I was afraid I was over watering. Been going off how heavy the pot feels. for whatever reason, this plant’s pot always seems to feel lighter compared to the two white widow auto’s I’m also growing. They’re smaller plants and doing very well, but their pots always feel heavy compared to this one. I’ve been giving very light watering to them and heavier to this big plant thinking it’s bigger and going through the water more quickly. Also read these air pots tend to dry out more quickly. Looks like I’m over-reacting. I haven’t watered since flushing two nights ago. It’s looking better, but still some leaf curl. It’s also been about a week since any nutes. I did recognize they could be a problem. I’m going to really allow them all to dry out more before watering. Maybe skip again and see what tomorrow brings. No nutes at all. Just ph’d water for a bit. @Myfriendis410 & @Bobbydigital… Thanks very much.

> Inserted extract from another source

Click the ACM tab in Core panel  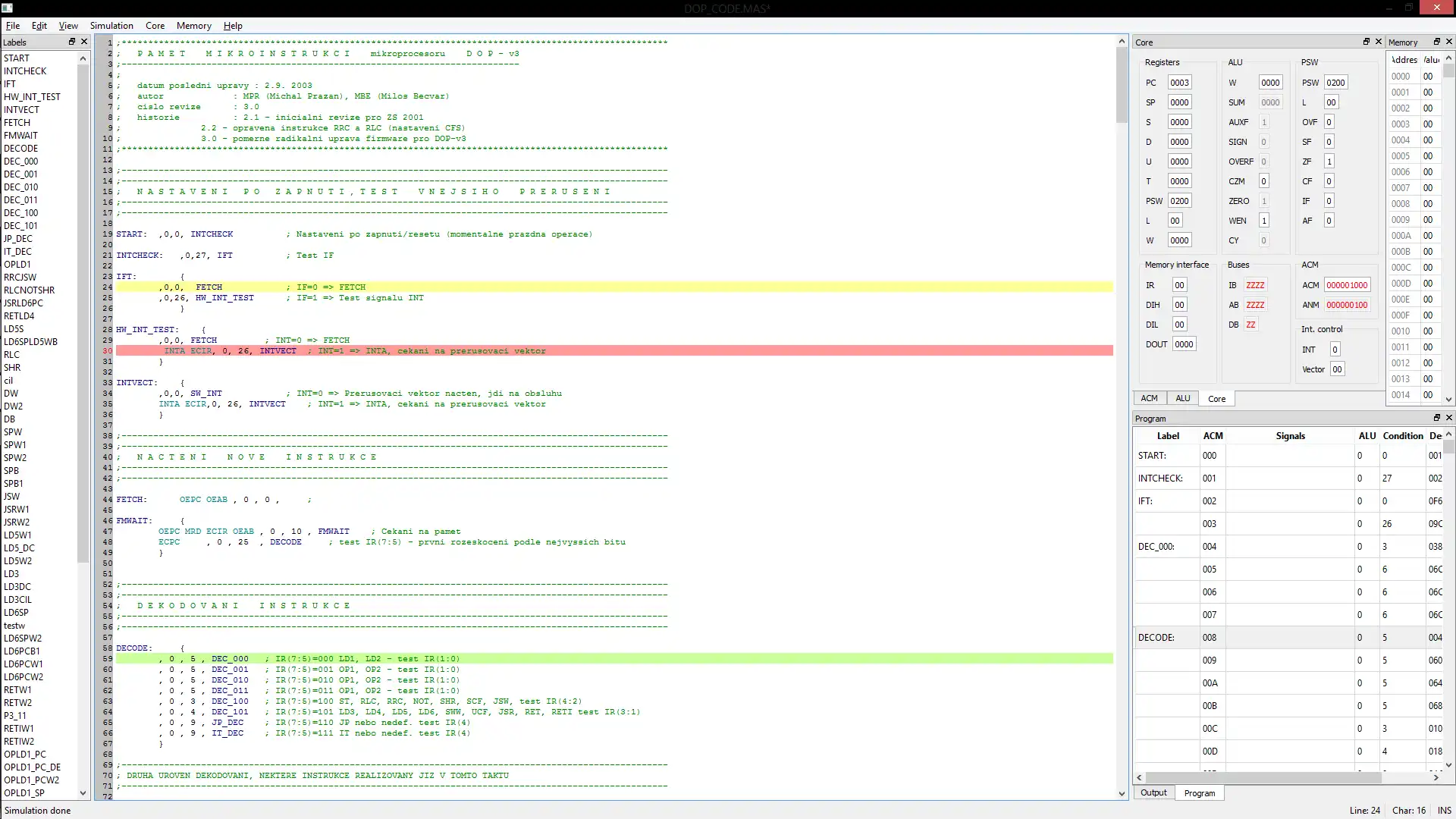(x=1149, y=398)
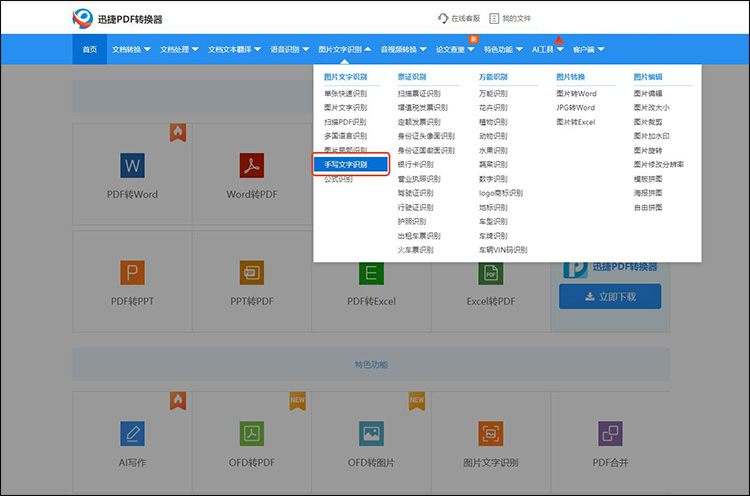
Task: Select 手写文字识别 from the menu
Action: coord(347,164)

I’m only going by the fact the nutrients PH to the correct range in GH: if it was high in solids (TDS) I would expect the PH to be off. But you really need to test and monitor all of your water.
I would expect that plant in that sized pot to go four or five days between watering. You can run her out until she’s just starting to wilt before watering again. You want to give the plant a complete wet to dry cycle at every watering.
Ok… Today is third day without water and the plants, all three are looking good. Learning my lesson on the watering. Thought I was doing alright up until this, but seeing now, I was goofing up.
I think you’re right on the water quality also. I tested a sample from the faucet and ppm was swinging around. Anywhere from 81 to 300 ppm. Closer to the 81 than the 300. Was mostly in the 81-110 range. I figured there was a high solids content mainly from changing the filter once a month. It’s always covered in some nasty smunge and water pressure drops off pretty quick when it’s time for the new filter. I guess it’s doing it’s job.
Just for instance: my water is 550 ppm
@Myfriendis410, @MattyBear I have 5 plants with runoff pH @ 6 . However, my ppm is 1700 for 2 plants and 3@ 2300-3500. Used to be 6000ish. I red that 1700 is OK. They are growing healthy I think.
As long as they are healthy, that’s the most important thing. FFOF is a hot soil and has a lot of stores nutrients. Some plants can handle it and some will burn.